Lat. 56°.18 S., long. 69°.04 W.
The wind hauled ahead again early in the first watch, and we had to get the topgallant sails in.
_Thursday, 19th October._--A very cold night, with rain, snow, and sleet. In the middle watch the second mate caught a little land-bird on the poop. What kind of a bird it was none of us knew; it was a little larger than a sparrow, with yellow-edged wings. After examining it, we let it go again, and it immediately flew away.
We are going 7 or 8 knots through the water, and passed Staten Island early this morning some way off.
Lat. 54°.47 S., long. 64°.04 W.
The wind hauled aft again this afternoon, and we set topgallant sails again. We passed another outward-bounder under lower topsails, a barque.
The water has not been coming aboard quite so freely to-day, so we seized the opportunity to clear up the litter and wreckage in the half-deck.
Oh! what a mess everything was in! After a long search, I found my hair-brushes and all my matches in a far corner afloat in the spittoon, so I am without matches for the rest of the passage.

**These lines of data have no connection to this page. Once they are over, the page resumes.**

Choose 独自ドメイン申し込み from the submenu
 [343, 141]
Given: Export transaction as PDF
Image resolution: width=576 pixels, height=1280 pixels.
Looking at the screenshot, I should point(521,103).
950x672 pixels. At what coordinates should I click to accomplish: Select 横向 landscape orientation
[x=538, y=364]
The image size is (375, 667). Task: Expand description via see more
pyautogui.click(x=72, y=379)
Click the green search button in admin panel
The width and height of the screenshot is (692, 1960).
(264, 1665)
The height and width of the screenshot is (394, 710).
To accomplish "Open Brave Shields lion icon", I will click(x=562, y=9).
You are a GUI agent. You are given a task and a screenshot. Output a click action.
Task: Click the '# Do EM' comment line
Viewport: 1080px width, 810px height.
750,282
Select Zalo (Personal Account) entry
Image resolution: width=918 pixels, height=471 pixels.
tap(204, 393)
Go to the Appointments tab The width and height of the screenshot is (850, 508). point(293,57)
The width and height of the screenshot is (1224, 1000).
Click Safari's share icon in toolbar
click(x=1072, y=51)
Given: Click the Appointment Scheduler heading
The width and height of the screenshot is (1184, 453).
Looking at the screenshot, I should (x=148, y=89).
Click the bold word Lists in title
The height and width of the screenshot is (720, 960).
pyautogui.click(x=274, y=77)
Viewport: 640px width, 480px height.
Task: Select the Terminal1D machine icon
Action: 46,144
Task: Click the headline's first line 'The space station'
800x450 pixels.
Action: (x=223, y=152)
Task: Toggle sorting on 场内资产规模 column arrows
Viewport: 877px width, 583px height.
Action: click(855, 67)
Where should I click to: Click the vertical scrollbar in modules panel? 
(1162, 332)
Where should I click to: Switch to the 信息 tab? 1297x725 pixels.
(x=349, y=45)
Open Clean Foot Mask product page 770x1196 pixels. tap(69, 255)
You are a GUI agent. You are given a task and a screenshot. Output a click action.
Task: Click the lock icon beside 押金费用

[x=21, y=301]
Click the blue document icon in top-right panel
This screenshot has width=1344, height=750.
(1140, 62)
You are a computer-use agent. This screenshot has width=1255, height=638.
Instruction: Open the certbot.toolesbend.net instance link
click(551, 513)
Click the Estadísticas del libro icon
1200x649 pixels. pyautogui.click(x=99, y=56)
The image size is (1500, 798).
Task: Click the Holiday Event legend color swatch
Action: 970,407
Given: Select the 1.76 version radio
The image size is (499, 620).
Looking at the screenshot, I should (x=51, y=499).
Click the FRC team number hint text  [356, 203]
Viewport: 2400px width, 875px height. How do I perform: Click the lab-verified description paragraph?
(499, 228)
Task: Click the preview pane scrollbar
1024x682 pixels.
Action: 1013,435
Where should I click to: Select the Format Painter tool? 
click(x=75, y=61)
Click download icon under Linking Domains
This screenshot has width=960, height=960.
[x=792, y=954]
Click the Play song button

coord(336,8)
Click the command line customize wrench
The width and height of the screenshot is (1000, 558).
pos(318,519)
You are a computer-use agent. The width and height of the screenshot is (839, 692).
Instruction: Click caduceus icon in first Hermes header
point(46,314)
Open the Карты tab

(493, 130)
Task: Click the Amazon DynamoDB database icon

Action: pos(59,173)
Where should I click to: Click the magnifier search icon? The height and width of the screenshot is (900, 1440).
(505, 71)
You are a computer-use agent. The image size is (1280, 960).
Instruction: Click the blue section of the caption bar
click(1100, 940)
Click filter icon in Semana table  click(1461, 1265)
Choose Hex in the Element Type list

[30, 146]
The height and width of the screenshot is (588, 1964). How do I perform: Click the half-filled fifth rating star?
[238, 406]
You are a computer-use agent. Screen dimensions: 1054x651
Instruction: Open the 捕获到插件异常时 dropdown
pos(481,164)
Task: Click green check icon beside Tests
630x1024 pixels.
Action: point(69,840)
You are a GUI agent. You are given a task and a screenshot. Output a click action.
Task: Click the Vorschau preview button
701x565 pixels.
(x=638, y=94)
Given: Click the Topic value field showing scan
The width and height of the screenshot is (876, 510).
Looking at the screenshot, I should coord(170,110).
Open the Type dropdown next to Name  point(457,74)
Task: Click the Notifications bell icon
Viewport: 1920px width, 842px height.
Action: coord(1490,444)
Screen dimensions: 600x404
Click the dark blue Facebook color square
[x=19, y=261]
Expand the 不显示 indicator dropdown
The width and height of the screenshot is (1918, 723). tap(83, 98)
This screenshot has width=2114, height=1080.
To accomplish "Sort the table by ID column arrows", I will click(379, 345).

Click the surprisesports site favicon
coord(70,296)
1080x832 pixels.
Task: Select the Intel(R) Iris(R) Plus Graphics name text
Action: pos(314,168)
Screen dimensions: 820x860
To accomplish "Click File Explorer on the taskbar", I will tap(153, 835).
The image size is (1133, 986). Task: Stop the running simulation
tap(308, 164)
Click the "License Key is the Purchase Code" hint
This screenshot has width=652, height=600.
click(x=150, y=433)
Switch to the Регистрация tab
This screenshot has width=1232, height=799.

Mac, however, has come to the rescue, and presented me with half a dozen boxes of Japanese matches.
The carpenter’s shop is now as full as it will cram with wet clothes from the half-deck and midship-house. Chips will not let the men dry their things there, so they can only wring them out, and hang them up under the forecastle head.
There was hardly a dry pair of socks or stockings in the ship, and all sorts of expedients were resorted to to dry one’s rubbers and keep one’s feet warm. We used to wrap our feet in paper, or put paper soles inside the boots; and another dodge was, to light bits of paper and let them burn inside the rubbers to warm them.
The second mate suffered a great deal from cold feet, as did most of the others. I lent him my arctic moccasins, which are, of course, much warmer than wet rubbers, but are so frightfully slippery on wet decks that you absolutely can’t stand up in them.
I do not feel the cold half as much as any of the others. Whether my Klondyke experience had hardened me I don’t know, but I used just to wring out my socks and put them on again, and my feet very rarely felt the cold.
No one wears mits, except at the helm, as you cannot work on deck or up aloft in mits, as they soon get soaking wet and worn out.